Timing

A reasonable royalty calculation must return to the date of first infringement.

The key element in setting a reasonable royalty after determination of validity and infringement is the necessity for return to the date when the infringement began.

Panduit Corp. v. Stahlin Bros. Fibre Works, 575 F. 2d 1152, 1158 (Fed. Cir. 1978).

First infringement generally occurs on the first instance of the accused activity, or on the date of issuance of the patent-in-suit, whichever comes last.

Except as otherwise provided in this title, whoever without authority makes, uses, offers to sell, or sells any patented invention, within the United States or imports into the United States any patented invention during the term of the patent therefor, infringes the patent.

35 U.S. Code § 271 (a).

...a term beginning on the date on which the patent issues and ending 20 years from the date on which the application for the patent was filed in the United States...

35 U.S. Code § 154 (a)(2).

The date of first infringement is also known as the date of hypothetical negotiation. In multi-patent cases there may be more than one reasonable way to determine a date for hypothetical negotiation.

  1. Use distinct dates for hypothetical negotiation for each claim at issue.

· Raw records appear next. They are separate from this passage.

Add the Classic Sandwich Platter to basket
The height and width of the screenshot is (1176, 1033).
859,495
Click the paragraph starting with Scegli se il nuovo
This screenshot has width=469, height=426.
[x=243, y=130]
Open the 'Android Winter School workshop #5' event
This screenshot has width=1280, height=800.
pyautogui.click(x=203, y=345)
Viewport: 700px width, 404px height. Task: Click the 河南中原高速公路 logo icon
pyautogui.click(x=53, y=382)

    Here, because there are three different effective dates for the asserted claims, there are three different dates when DataQuill asserts that infringement began[.] … Therefore, there should be three different hypothetical negotiations.

    DataQuill Ltd. v. High Tech Computer Corp., 887 F. Supp. 2d 999, 1025 (S.D. Cal. 2011).

  2. Use a single date for hypothetical negotiation covering all patents and claims.

    It also makes sense that in each case there should be only a single hypothetical negotiation date, not separate dates for separate acts of infringement.

    LaserDynamics, Inc. v. Quanta Computer, Inc., 694 F. 3d 51, 76 (Fed. Cir. 2012).

A proper determination of the hypothetical negotiation date may be essential to an accurate calculation of damages.

We have explained that the correct determination of the hypothetical negotiation date is essential for properly assessing damages.

LaserDynamics, Inc. v. Quanta Computer, Inc., 694 F. 3d 51, 75 (Fed. Cir. 2012).

The hypothetical negotiation date is generally distinct from the date where liability for infringement begins.

We have also been careful to distinguish the hypothetical negotiation date from other dates that trigger infringement liability. For example, the six-year limitation on recovery of past damages under 35 U.S.C. § 286 does not preclude the hypothetical negotiation date from taking place on the date infringement began, even if damages cannot be collected until some time later.

LaserDynamics, Inc. v. Quanta Computer, Inc., 694 F. 3d 51, 75 (Fed. Cir. 2012).